Integrity is an outcome
Michael Devers
Co-Founder and COO @ Bahnbrecker | Executive VP @ Alta Towers | Strategy, Execution, Organizational Effectiveness
Integrity is an outcome of actions. Established over time, not overnight.?And an individual’s or a company’s integrity can best be observed in the little signals. The day-to-day stuff. Do they have integrity in those circumstances where letting it slide is the path of least resistance? These are indicators that are apparent to those paying attention, well before any colossal blowups occur.
When I read, I like to make notes of specific passages for later reference. Here are a couple that I’ve gone back to recently while the topic of integrity has been on my mind.
Corporate culture can be a mushy marshland of vague language and incomplete, ambiguous definitions.

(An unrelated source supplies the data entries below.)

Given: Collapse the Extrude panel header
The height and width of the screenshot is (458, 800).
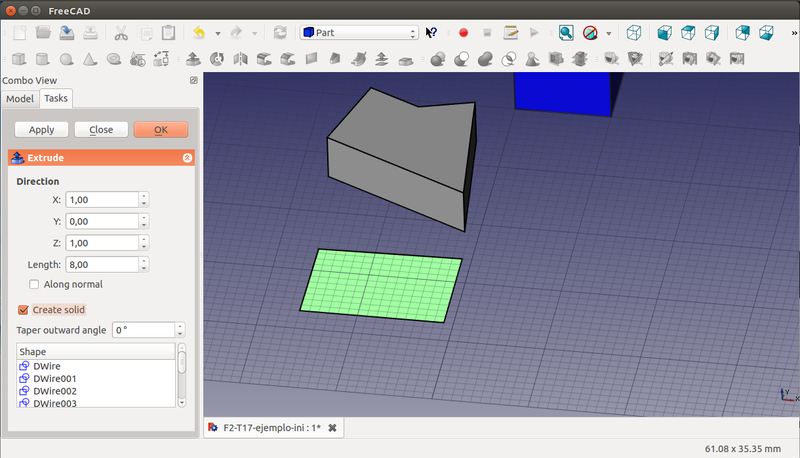Looking at the screenshot, I should [187, 158].
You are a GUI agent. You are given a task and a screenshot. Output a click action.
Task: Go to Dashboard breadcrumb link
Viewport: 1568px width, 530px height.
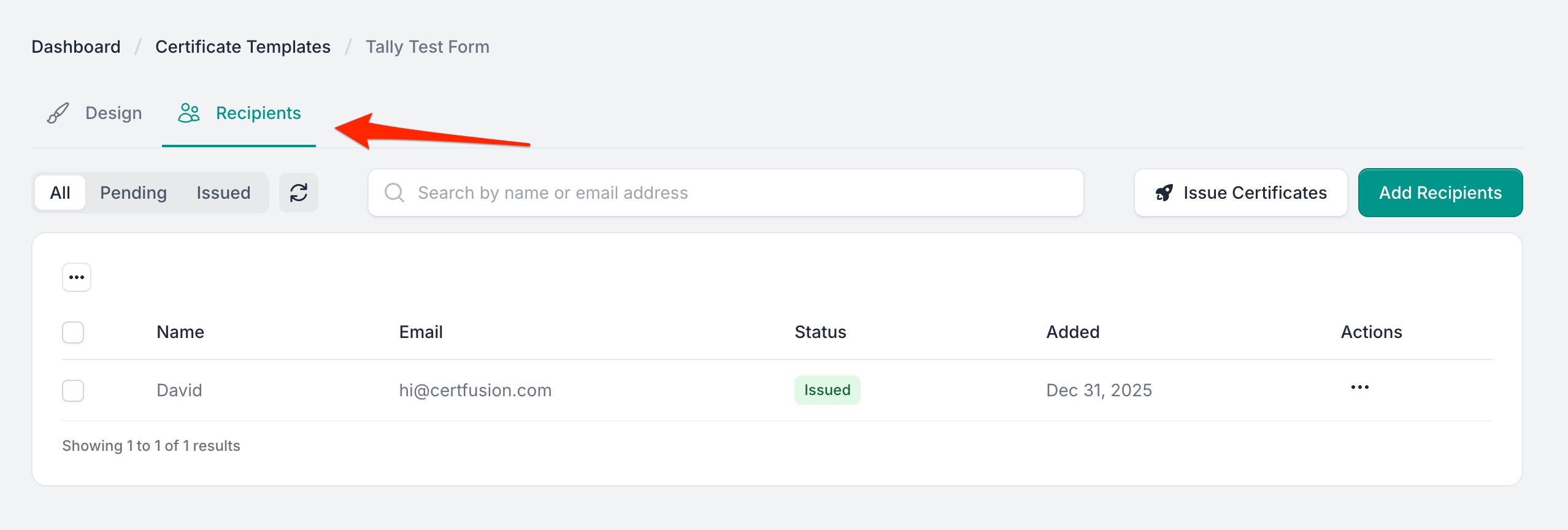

What's worse, company values--as articulated--rarely match the way people behave in reality.?The slick slogans on posters or in annual reports often turn out to be empty words.?
For many years, one of America's biggest corporations proudly exhibited the following list of values in the lobby of its headquarters: "Integrity. Communication. Respect. Excellence." The company? Enron. It boasted about having lofty values right up to the moment it came crashing down in one of history's biggest cases of corporate fraud and corruption.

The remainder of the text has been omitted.